Exercise brief: When a line in the listing contains the string "target", pick it out and copy it.

___ Data excerpts ___

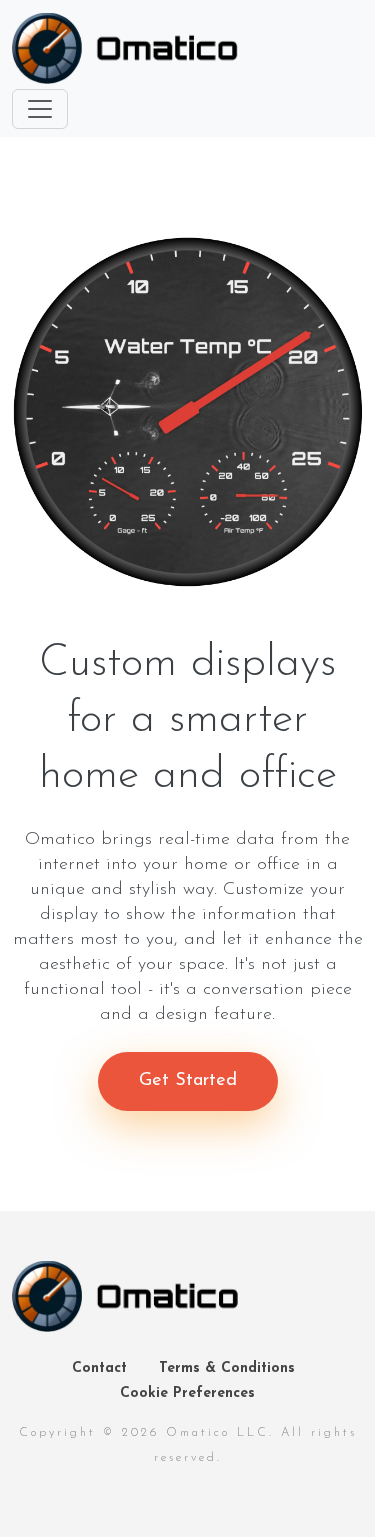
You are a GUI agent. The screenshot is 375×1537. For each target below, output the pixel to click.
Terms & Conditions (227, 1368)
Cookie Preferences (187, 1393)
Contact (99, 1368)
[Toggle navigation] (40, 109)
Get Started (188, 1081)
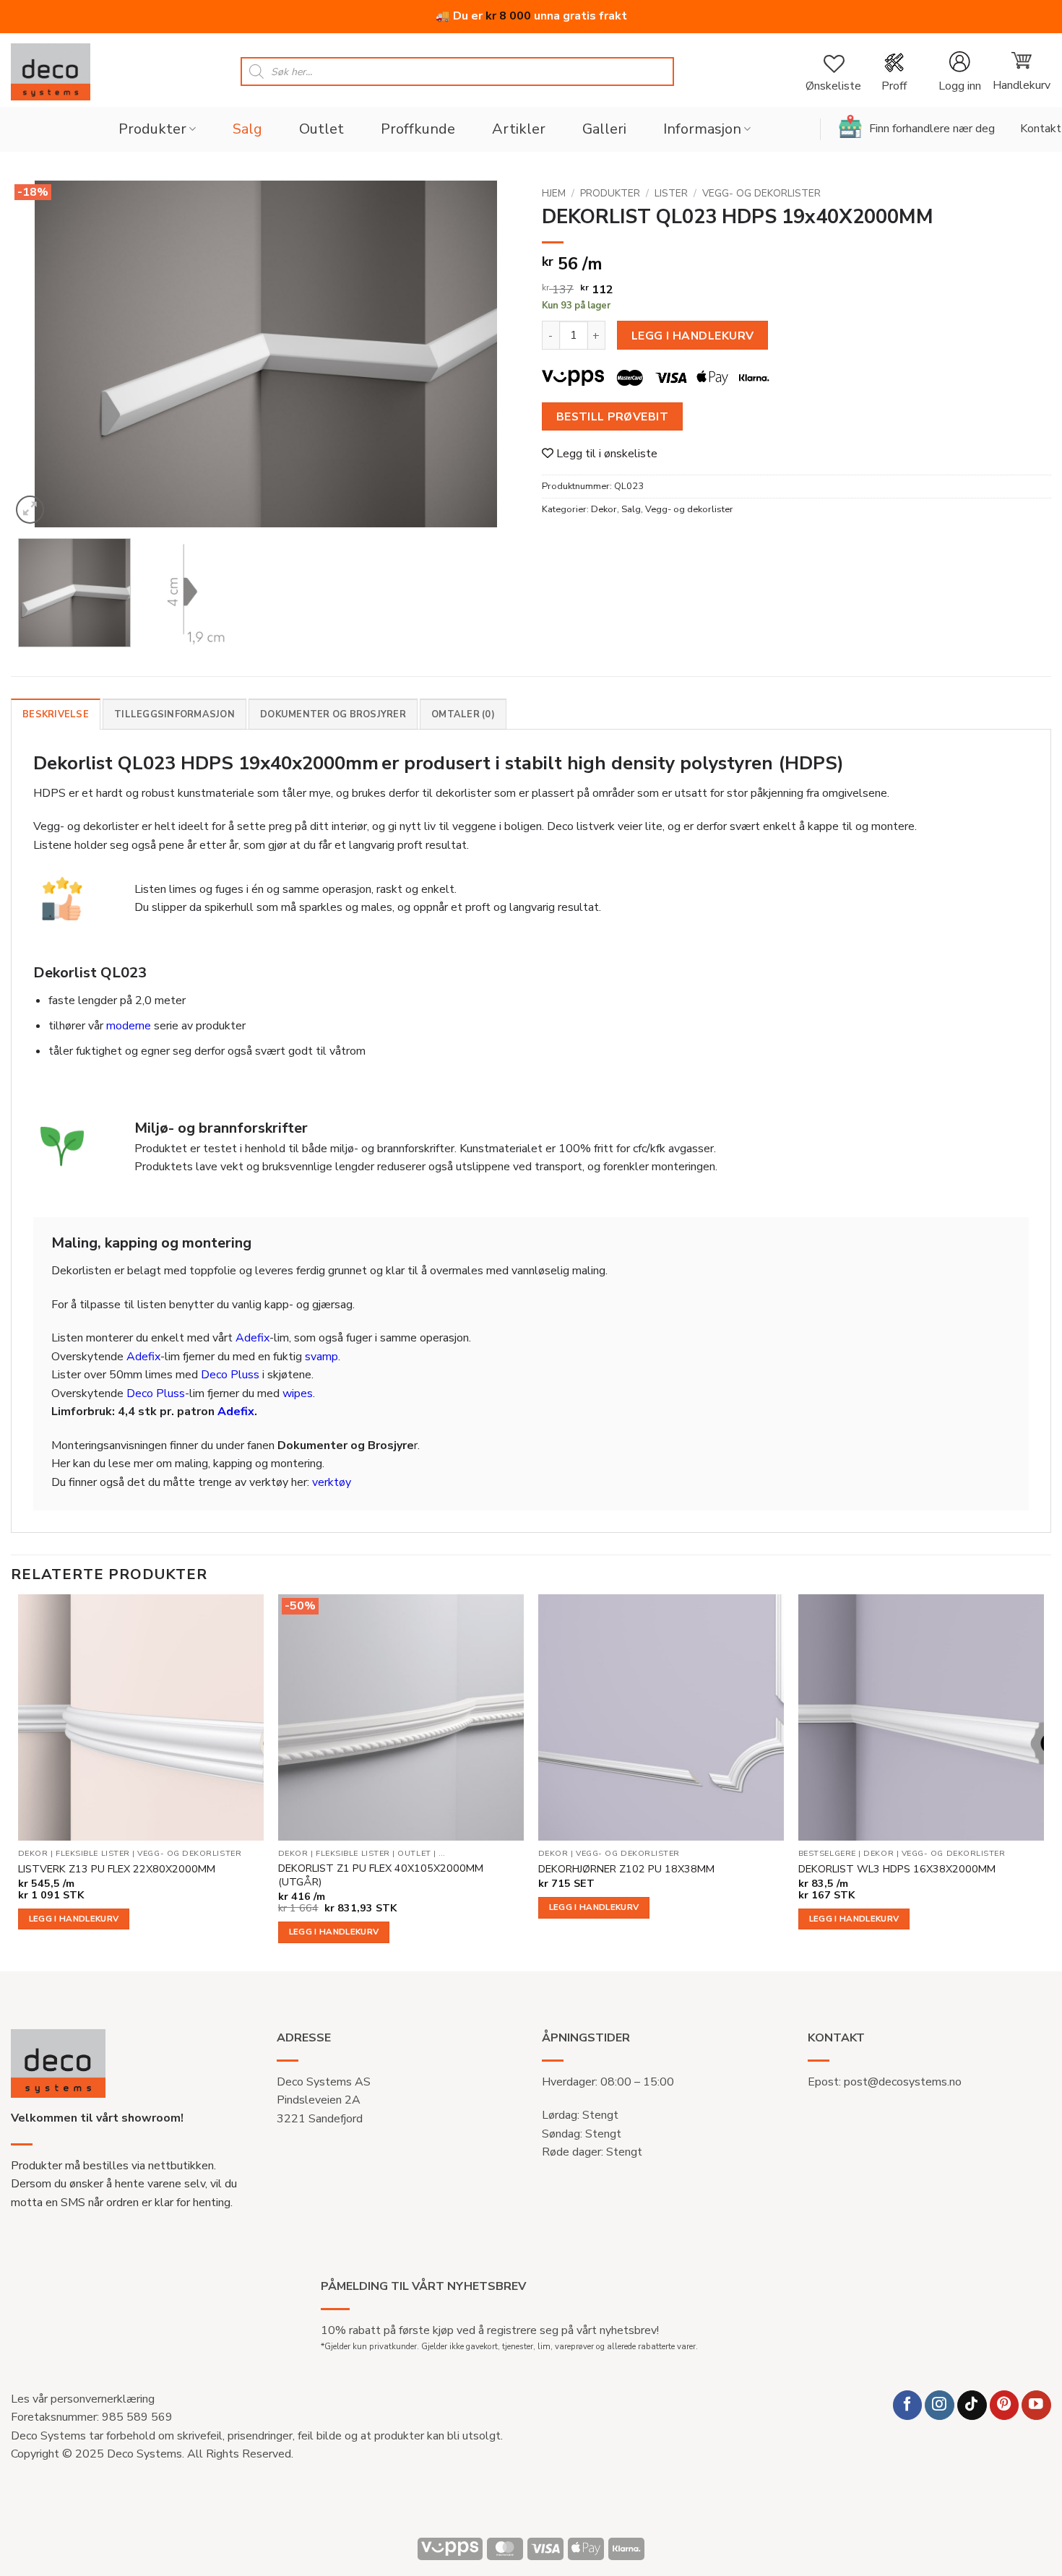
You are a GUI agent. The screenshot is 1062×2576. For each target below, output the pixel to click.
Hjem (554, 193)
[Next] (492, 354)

___

Expected output:
You are a GUI agent. The screenshot is 375×1537. For each target below, output the pixel to click.
You are a GUI agent. The screenshot is 1062×2576. For each target below, output the pixel to click.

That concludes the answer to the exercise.